On se méfiera donc des innombrables travaux où le critique se cherche lui-même à travers Baudelaire ou bien enferme Baudelaire dans un système philosophique ou une vision du monde ou bien encore fait du texte baudelairien le prétexte à des recherches de méthode littéraire.
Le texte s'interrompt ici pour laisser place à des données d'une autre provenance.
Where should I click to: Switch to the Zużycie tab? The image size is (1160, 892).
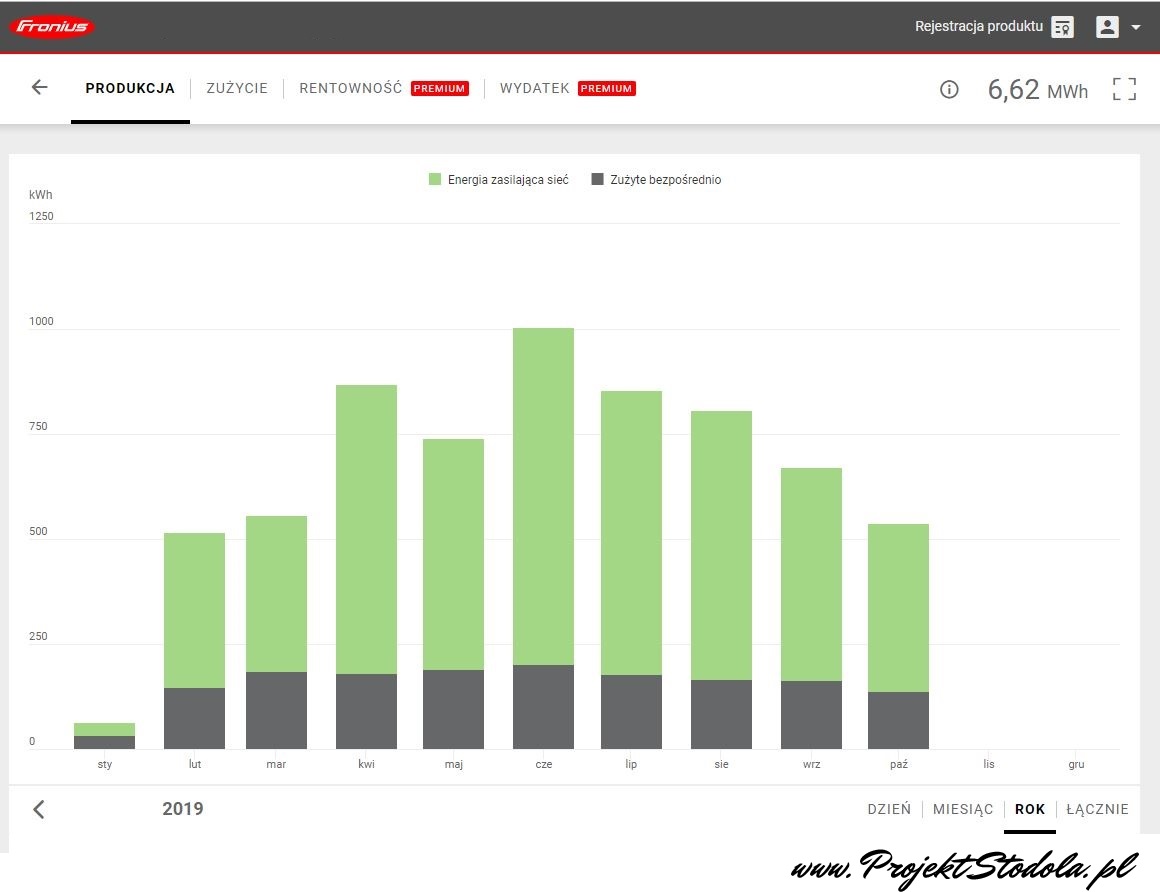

À cet égard le « chef-d’œuvre » est l’ouvrage de M. DELCROIX et W. GEERTS,
Les Chats de Baudelaire une confrontation de méthodes Presses universitaires de Namur et PUF, 1980; 348 pages d’essais critiques d’auteurs variés sur les différentes méthodes pour aborder le sonnet: « Les amoureux fervents et les savants austères… », le tout à la suite du fameux article de Levi-Strauss et Jakobson qui a déclenché la « querelle des chats » dans les années 1962 et suivantes.

Certes les essais de G. BATAILLE, W. BENJAMIN, G. BLIN, Y. BONNEFOY, P. EMMANUEL, Ch. MAURON, G. POULET, J.-P. RICHARD, J.-P. SARTRE, etc. donnent souvent à réfléchir dans des perspectives très variées, mais qui, en général,
soumettent l’œuvre de Baudelaire aux obsessions personnelles des auteurs.

On trouvera la liste de ces travaux avec références dans
Charles Baudelaire Fusées; Mon Cœur mis à nu La Belgique déshabillée, col. Folio, no 1727, 1986, pp. 554-557.

En revanche, de petits livres, bon marché, assez scolaires, mais clairs et objectifs, fourniront des initiations rapides et bien utiles. En voici quelques-uns
:

• A. RUFF,
Baudelaire l’homme et l’œuvre col. Connaissance des lettres, Hatier-Boivin, 1955 (malheureusement épuisé);

• J. VIER,
Histoire substance et poésie des Fleurs du mal, Archives des Lettres modernes, n° 23, Droz-Minard, mai 1959;

• G. BONNEVILLE,
Baudelaire Les Fleurs du mal Col. Profil d’une œuvre, Hatier, 1972;

• J.Cl. MATHIEU,
Les Fleurs du mal de Baudelaire Col. Poche critique, Hachette, 1972;

• J.-P. GIUSTO,
Charles Baudelaire Les Fleurs du mal Col. Études littéraires, PUF, 1984;

• D. RINCÉ,
Baudelaire Les Fleurs du mal et autres écrits Col. lntertextes les Œuvres, Nathan, 1986;

• D. RINCÉ,
Baudelaire et la modernité poétique, PUF, 1984, Que sais-je?
(ce dernier ouvrage est particulièrement recommandé).

Cependant on n’oubliera pas que Baudelaire mettait son point d’honneur dans la lucidité critique et dans la conscience aigüe du poète devant la création. On lira donc avant toute chose les essais de critique littéraire et de critique d’art du poète sans négliger, bien sûr, les
Petits Poèmes en prose les fragments autobiographiques (Fusées et Mon cœur mis à nu) et les traductions d’Edgar Poe, ce miroir fraternel où Baudelaire se reconnaissait. Outre leur intérêt pour éclairer Les Fleurs du mal ces lectures fourniront aux étudiants de nombreuses bases de réflexion.